Search code examples
c#arraysbinaryformatter

Writing huge longs array to disk


I need to write huge arrays of longs (up to 5GB) to disk. I tried using BinaryFormatter but it seems to be able to write only arrays of size lower than 2GB:

long[] array = data.ToArray();
FileStream fs = new FileStream(dst, FileMode.Create);
BinaryFormatter formatter = new BinaryFormatter();
try
{
    formatter.Serialize(fs, array);
}
catch (SerializationException e)
{
    Console.WriteLine("Failed to serialize. Reason: " + e.Message);
    throw;
}
finally
{
    fs.Close();
}

This code throws IndexOutOfRangeException for larger arrays.

I don't want to save element per element, because it takes too much time. Is there any proper way to save such large array?

Writing element per element:

using (BinaryWriter writer = new BinaryWriter(File.Open(dst, FileMode.Create)))
{
    foreach(long v in array)
    {
        writer.Write(v);
    }
} 

This is very slow.


Solution

  • OK, so maybe I got a little carried overboard with the MMF. Here's a simpler version, with a file stream only (I think this is what Scott Chamberlain suggested in the comments).

    Timings (on a new system) for a 3Gb array:

    1. MMF: ~50 seconds.
    2. FilStream: ~30 seconds.

    Code:

    long dataLen = 402653184; //3gb represented in 8 byte chunks
    long[] data = new long[dataLen];
    int elementSize = sizeof(long);
    
    Stopwatch sw = Stopwatch.StartNew();
    using (FileStream f = new FileStream(@"D:\Test.bin", FileMode.OpenOrCreate, FileAccess.Write, FileShare.Read, 32768))
    {
        int offset = 0;
        int workBufferSize = 32768;
        byte[] workBuffer = new byte[workBufferSize];
        while (offset < dataLen)
        {
            Buffer.BlockCopy(data, offset, workBuffer, 0, workBufferSize);
            f.Write(workBuffer, 0, workBufferSize);
    
            //advance in the source array
            offset += workBufferSize / elementSize;
        }
    }
    
    Console.WriteLine(sw.Elapsed);
    

    Old solution, MMF

    I think you can try with a MemoryMappedFile. I got ~2 to ~2.5 minutes for a 3Gb array on a relatively slower external drive.
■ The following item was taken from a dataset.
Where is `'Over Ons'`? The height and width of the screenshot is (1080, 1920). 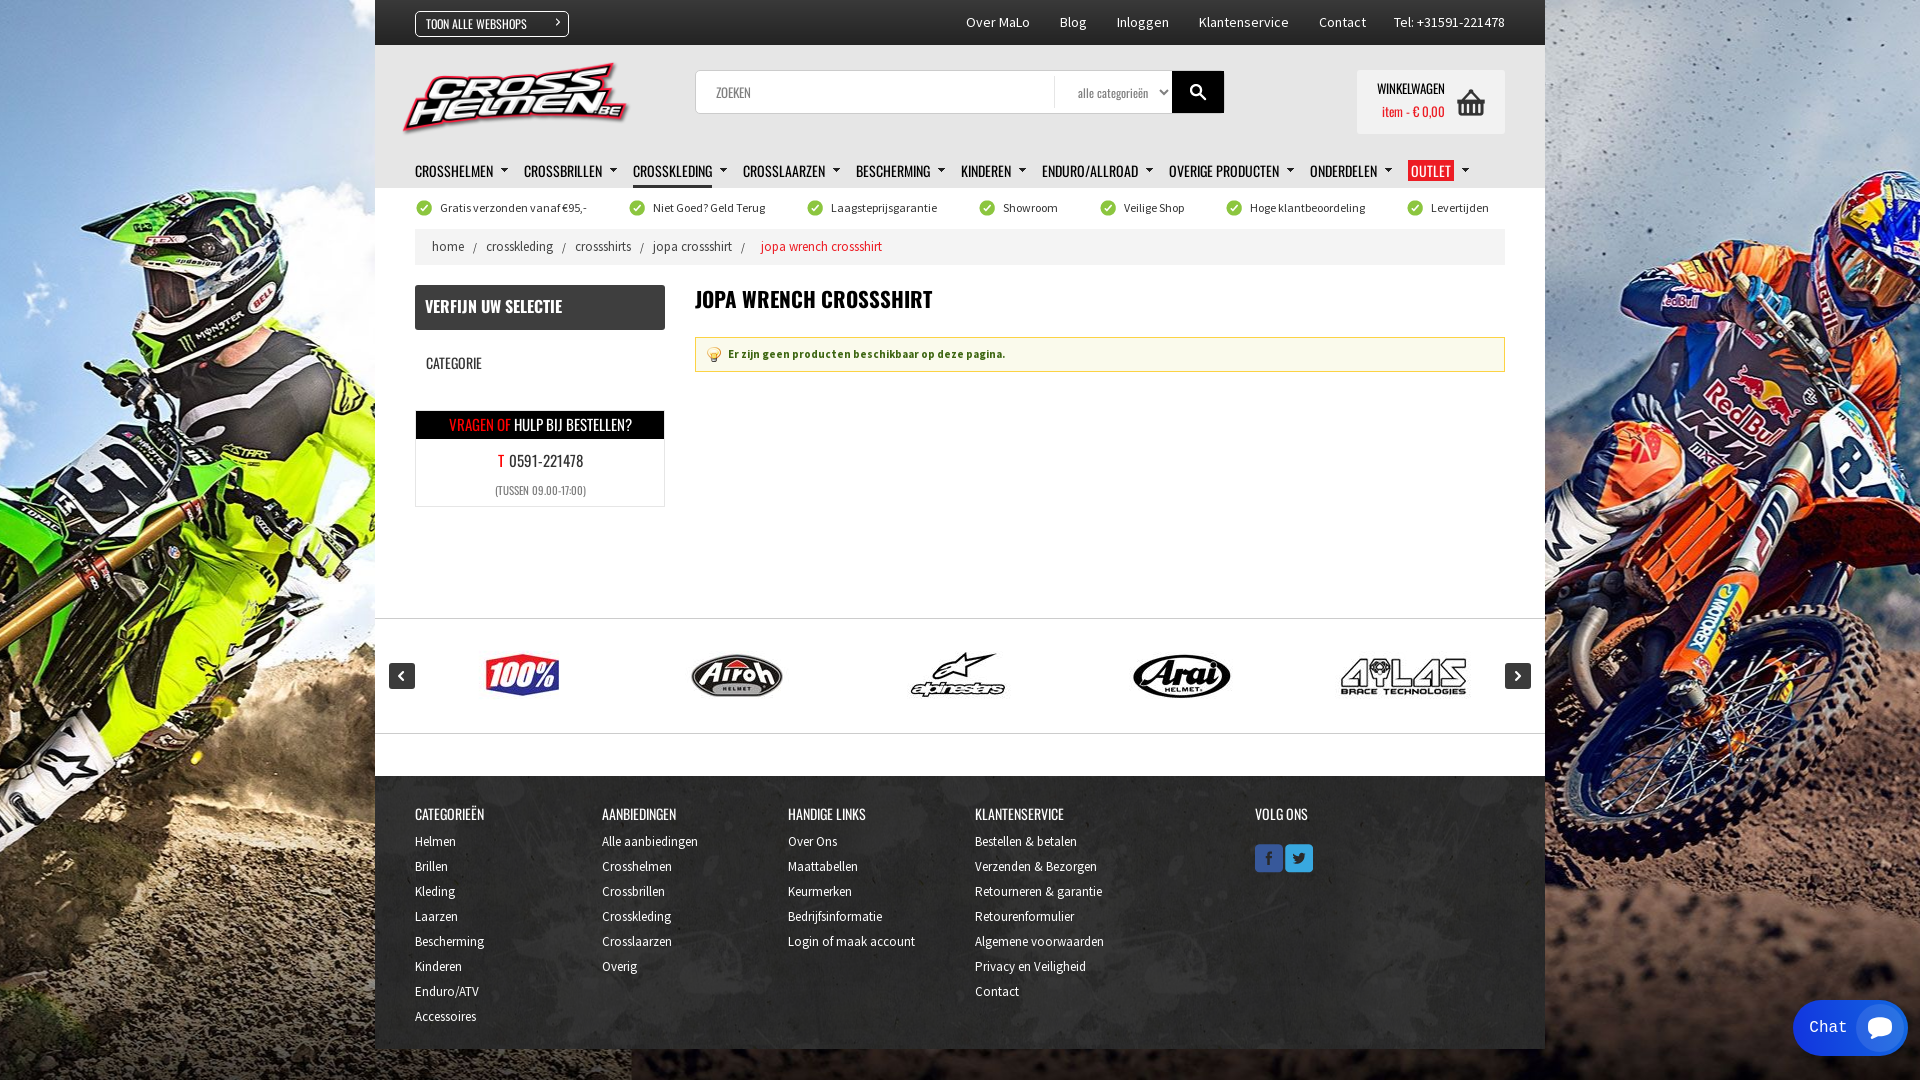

    What this solution implies:

    1. First, create an empty file.
    2. Create a memory mapped file over it, with a default capacity of X bytes, where X is the array length in bytes. This automatically sets the physical length of the file, on disk, to that value.
    3. Dump the array to the file via a 32kx8 bytes wide accessor (you can change this, it's just something I tested with). So, I'm writing the array in chunks of 32k elements.
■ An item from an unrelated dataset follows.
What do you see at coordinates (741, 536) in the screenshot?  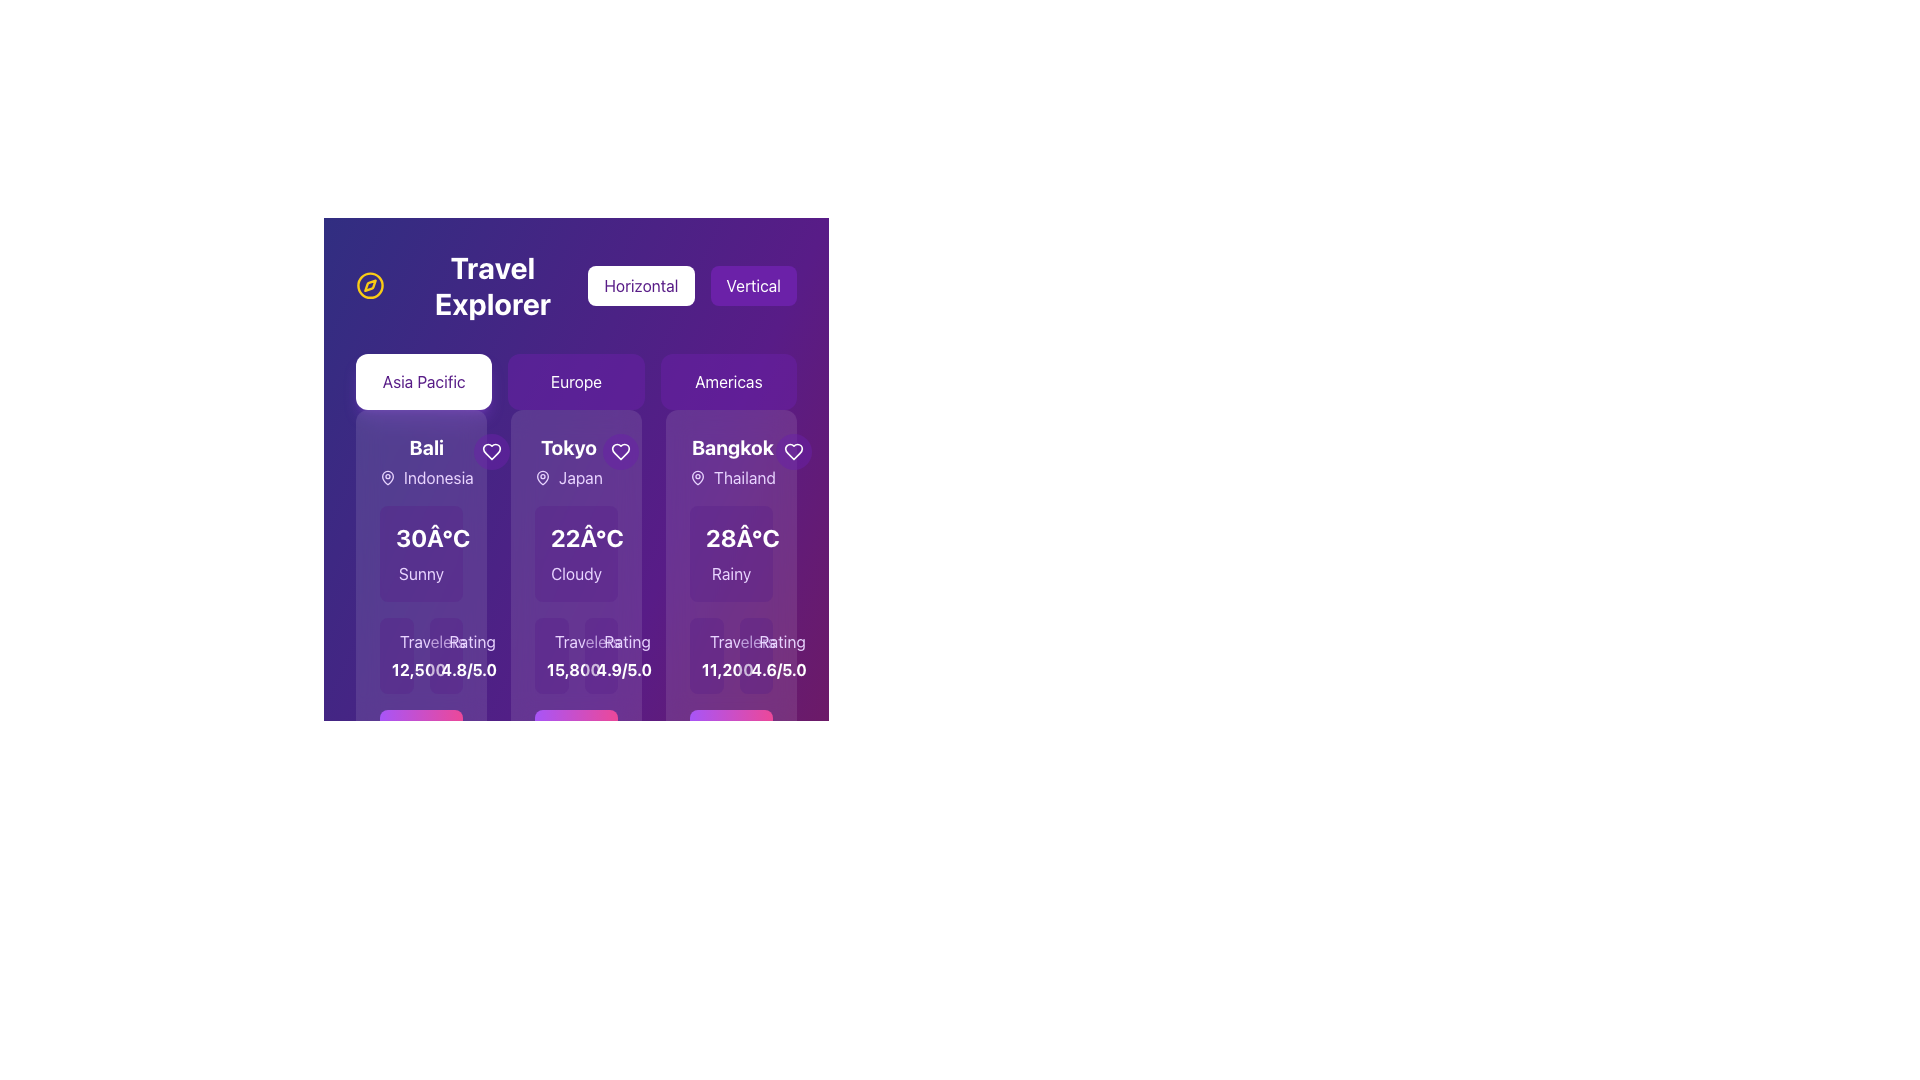 I see `the text label displaying the current temperature for Bangkok, Thailand, which is located in the middle section of the weather card above the descriptor 'Rainy' and below the 'Bangkok' title` at bounding box center [741, 536].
    Note that you will need to account for the case when the array length is not a multiple of chunkLength. For testing purposes, in my sample it is :).

    See below:

    //Just create an empty file
    FileStream f = File.Create(@"D:\Test.bin");
    f.Close();
    
    long dataLen = 402653184; //3gb represented in 8 byte chunks
    long[] data = new long[dataLen];
    int elementSize = sizeof (long);
    
    Stopwatch sw = Stopwatch.StartNew();
    
    //Open the file, with a default capacity. This allows you to write over the initial capacity of the file
    using (var mmf = MemoryMappedFile.CreateFromFile(@"D:\Test.bin", FileMode.Open, "longarray", data.LongLength * elementSize))
    {
        long offset = 0;
        int chunkLength = 32768; 
    
        while (offset < dataLen)
        {
            using (var accessor = mmf.CreateViewAccessor(offset * elementSize, chunkLength * elementSize))
            {
                for (long i = offset; i != offset + chunkLength; ++i)
                {
                    accessor.Write(i - offset, data[i]);
                }
            }
    
            offset += chunkLength;
        }
    }
    
    Console.WriteLine(sw.Elapsed);